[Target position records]

* Begin *

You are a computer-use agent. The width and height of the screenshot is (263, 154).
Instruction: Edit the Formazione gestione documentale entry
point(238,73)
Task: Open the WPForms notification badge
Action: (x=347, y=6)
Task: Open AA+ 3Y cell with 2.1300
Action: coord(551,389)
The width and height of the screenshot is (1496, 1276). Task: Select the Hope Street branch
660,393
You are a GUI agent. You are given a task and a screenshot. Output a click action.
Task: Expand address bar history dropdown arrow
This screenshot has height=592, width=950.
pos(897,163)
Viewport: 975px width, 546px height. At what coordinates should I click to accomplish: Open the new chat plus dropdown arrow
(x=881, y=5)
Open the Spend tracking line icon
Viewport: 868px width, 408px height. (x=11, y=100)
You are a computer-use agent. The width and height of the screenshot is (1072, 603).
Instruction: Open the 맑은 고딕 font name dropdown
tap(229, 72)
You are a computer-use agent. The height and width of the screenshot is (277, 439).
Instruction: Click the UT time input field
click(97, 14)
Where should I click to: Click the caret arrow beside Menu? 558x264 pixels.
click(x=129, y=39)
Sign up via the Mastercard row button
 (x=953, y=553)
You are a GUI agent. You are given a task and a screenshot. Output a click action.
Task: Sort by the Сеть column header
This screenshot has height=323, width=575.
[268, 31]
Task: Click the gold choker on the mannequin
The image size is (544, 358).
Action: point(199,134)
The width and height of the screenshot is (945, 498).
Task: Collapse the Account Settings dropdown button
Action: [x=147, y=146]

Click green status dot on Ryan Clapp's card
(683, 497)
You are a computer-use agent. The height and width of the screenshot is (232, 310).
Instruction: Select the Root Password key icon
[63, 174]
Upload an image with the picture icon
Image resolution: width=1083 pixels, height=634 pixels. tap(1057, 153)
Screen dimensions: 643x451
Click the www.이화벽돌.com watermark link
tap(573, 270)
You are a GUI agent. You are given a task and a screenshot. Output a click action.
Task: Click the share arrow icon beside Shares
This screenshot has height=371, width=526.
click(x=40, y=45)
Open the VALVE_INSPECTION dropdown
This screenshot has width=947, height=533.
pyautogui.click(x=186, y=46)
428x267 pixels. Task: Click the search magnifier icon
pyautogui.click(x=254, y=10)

* End *

Rewrite the rows above, substituting "desktop assistant" for every "computer-use agent" and leaving everything else untouched.

*Result of the task*:
You are a desktop assistant. The width and height of the screenshot is (263, 154).
Instruction: Edit the Formazione gestione documentale entry
point(238,73)
Task: Open the WPForms notification badge
Action: (x=347, y=6)
Task: Open AA+ 3Y cell with 2.1300
Action: coord(551,389)
The width and height of the screenshot is (1496, 1276). Task: Select the Hope Street branch
660,393
You are a GUI agent. You are given a task and a screenshot. Output a click action.
Task: Expand address bar history dropdown arrow
This screenshot has height=592, width=950.
pos(897,163)
Viewport: 975px width, 546px height. At what coordinates should I click to accomplish: Open the new chat plus dropdown arrow
(x=881, y=5)
Open the Spend tracking line icon
Viewport: 868px width, 408px height. (x=11, y=100)
You are a desktop assistant. The width and height of the screenshot is (1072, 603).
Instruction: Open the 맑은 고딕 font name dropdown
tap(229, 72)
You are a desktop assistant. The height and width of the screenshot is (277, 439).
Instruction: Click the UT time input field
click(97, 14)
Where should I click to: Click the caret arrow beside Menu? 558x264 pixels.
click(x=129, y=39)
Sign up via the Mastercard row button
 (x=953, y=553)
You are a GUI agent. You are given a task and a screenshot. Output a click action.
Task: Sort by the Сеть column header
This screenshot has height=323, width=575.
[268, 31]
Task: Click the gold choker on the mannequin
The image size is (544, 358).
Action: point(199,134)
The width and height of the screenshot is (945, 498).
Task: Collapse the Account Settings dropdown button
Action: [x=147, y=146]

Click green status dot on Ryan Clapp's card
(683, 497)
You are a desktop assistant. The height and width of the screenshot is (232, 310).
Instruction: Select the Root Password key icon
[63, 174]
Upload an image with the picture icon
Image resolution: width=1083 pixels, height=634 pixels. tap(1057, 153)
Screen dimensions: 643x451
Click the www.이화벽돌.com watermark link
tap(573, 270)
You are a GUI agent. You are given a task and a screenshot. Output a click action.
Task: Click the share arrow icon beside Shares
This screenshot has height=371, width=526.
click(x=40, y=45)
Open the VALVE_INSPECTION dropdown
This screenshot has width=947, height=533.
pyautogui.click(x=186, y=46)
428x267 pixels. Task: Click the search magnifier icon
pyautogui.click(x=254, y=10)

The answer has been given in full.